2012, 426 p.
There are spoilers in this review.
Why would an acclaimed non-fiction author ‘go over’ to fiction? Perhaps there’s something about the personal meaning of the material for the author that makes it easier to deal with fictionally. Perhaps there are ethical challenges in grappling with it, where the story is based on real-life, still-living people? Perhaps there’s squeamishness about ownership of the story: whether the story is the author’s to tell.
The Mountain is Drusilla Modjeska’s first book of fiction, although none of her work fits neatly into defined categories. Her non-fiction has always straddled the genres of non-fiction, memoir and imagination. In this book, too, I sense that it is not ‘straight’ fiction and I felt almost deceived when reading her acknowledgements at the back of the book that elide the fact that she, herself, was the young wife of an anthropologist in New Guinea in the 1970s.
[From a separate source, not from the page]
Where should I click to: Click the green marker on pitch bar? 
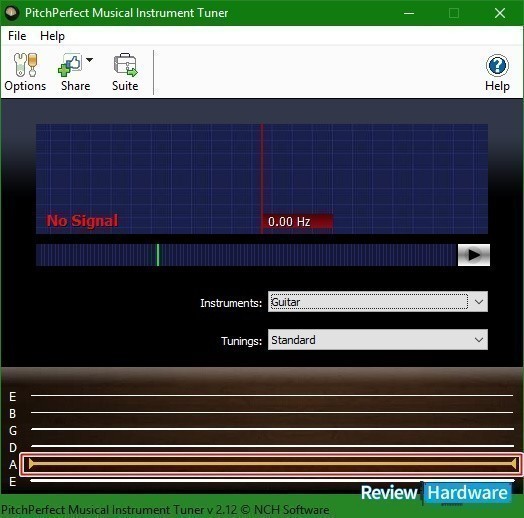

She has made no secret of the fact in her interviews after the writing of the book, and even before, and yet there is this strange distancing of herself from the narrative in her acknowledgements in the book itself.
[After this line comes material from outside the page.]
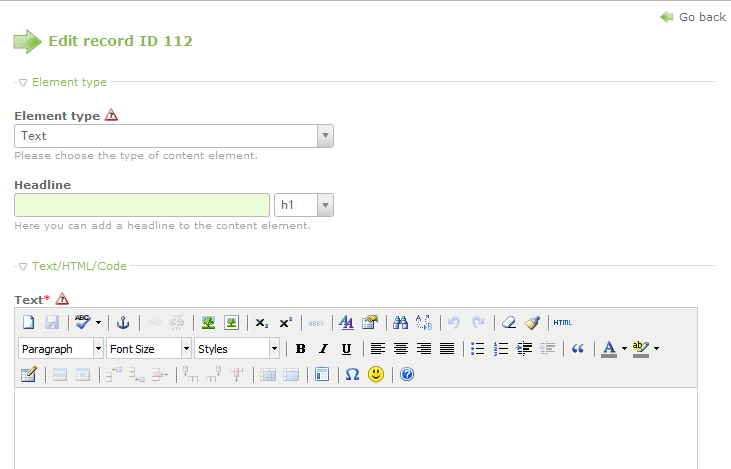This screenshot has width=731, height=469.
Task: Click the anchor insert icon
Action: 124,323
The book opens with a prologue set in 2005. Although called a prologue, it is actually at the chronological fulcrum between Part I, set in 1968-73 and Part II set in 2006. As such, it was largely incomprehensible at first, although I found myself flipping back to it several times while reading the book as the characters became (somewhat) more settled in my own mind. The book closes with an epilogue in 2006 that largely mirrors the opening prologue.
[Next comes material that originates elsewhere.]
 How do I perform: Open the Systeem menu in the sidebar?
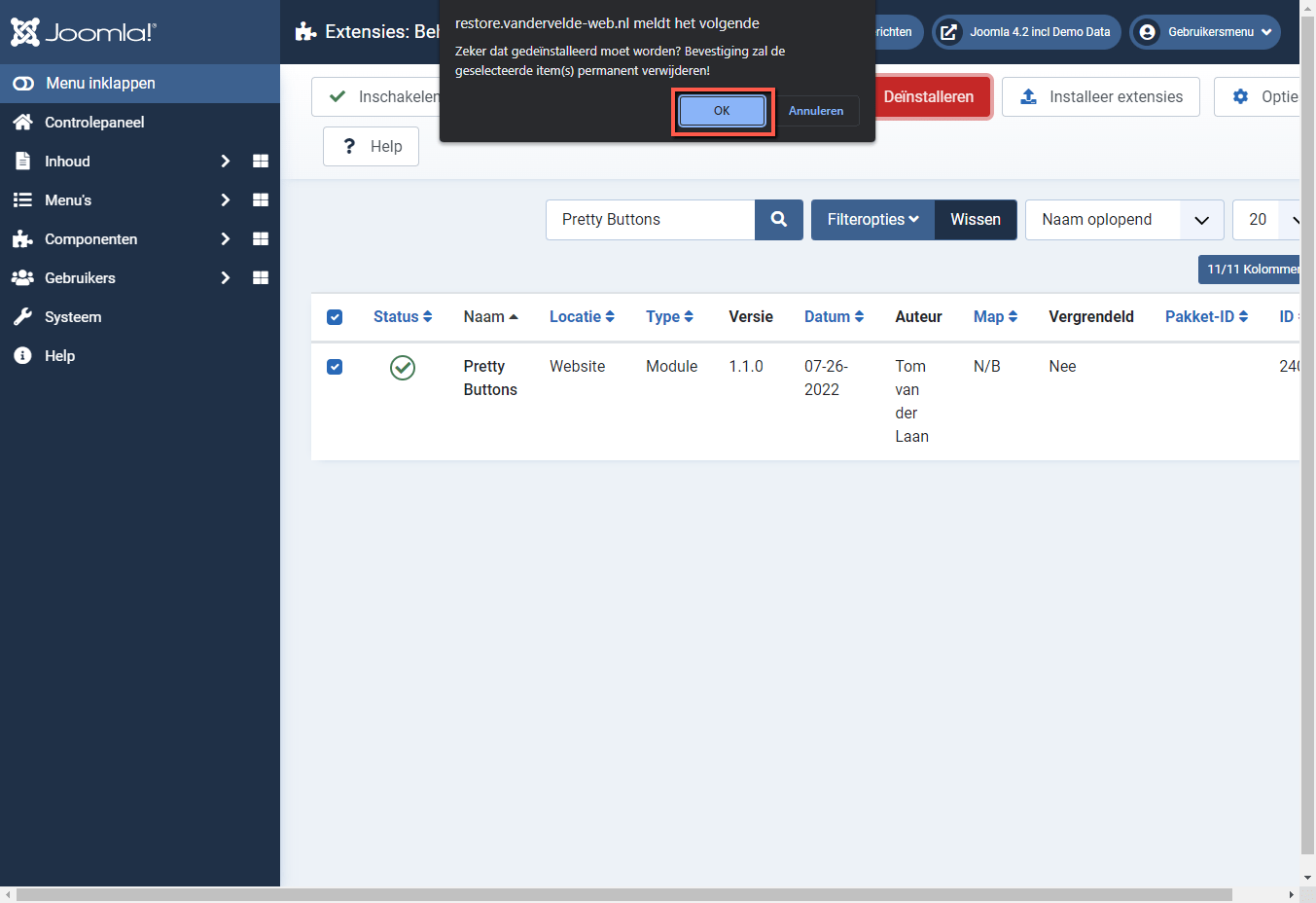(73, 316)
Part I, told in the past tense, focuses on Rika, a young Dutch woman who accompanies her older husband, Leonard, an Australian ethnographic film-maker to New Guinea. Set in 1968, she is absorbed easily into a mixed-race, expatriate social milieu gathered around the university. Her husband Leonard goes ‘up the mountain’ to film villages and their inhabitants, and in his absence she falls in love with Aaron, who has come ‘down the mountain’ and is acclaimed as a future leader when Papua New Guinea achieves the independence which is on the horizon. Rika, racked with guilt but also determined in her love for Aaron, travels ‘up the mountain’ to tell Leonard personally of her decision and returns to take up her life with Aaron leaving Leonard heart-broken. However, as time passes and Aaron becomes increasingly caught up in the politics of independence, Rika does not fall pregnant and is thus unable to be fully accepted as Aaron’s wife by the villagers. When five-year-old Jericho is sent down the mountain, Rika realizes that Jericho is actually Leonard’s son by a village woman up the mountain. She adopts him and he too becomes part of this large, mixed-race expatriate community, viewing Rika and her friend Martha as his two mothers. I was engaged by the love story between Rika and Aaron, but found myself bewildered by what seemed like an endless succession of men with biblical names coming ‘up’ and ‘down’ the mountain and their wives.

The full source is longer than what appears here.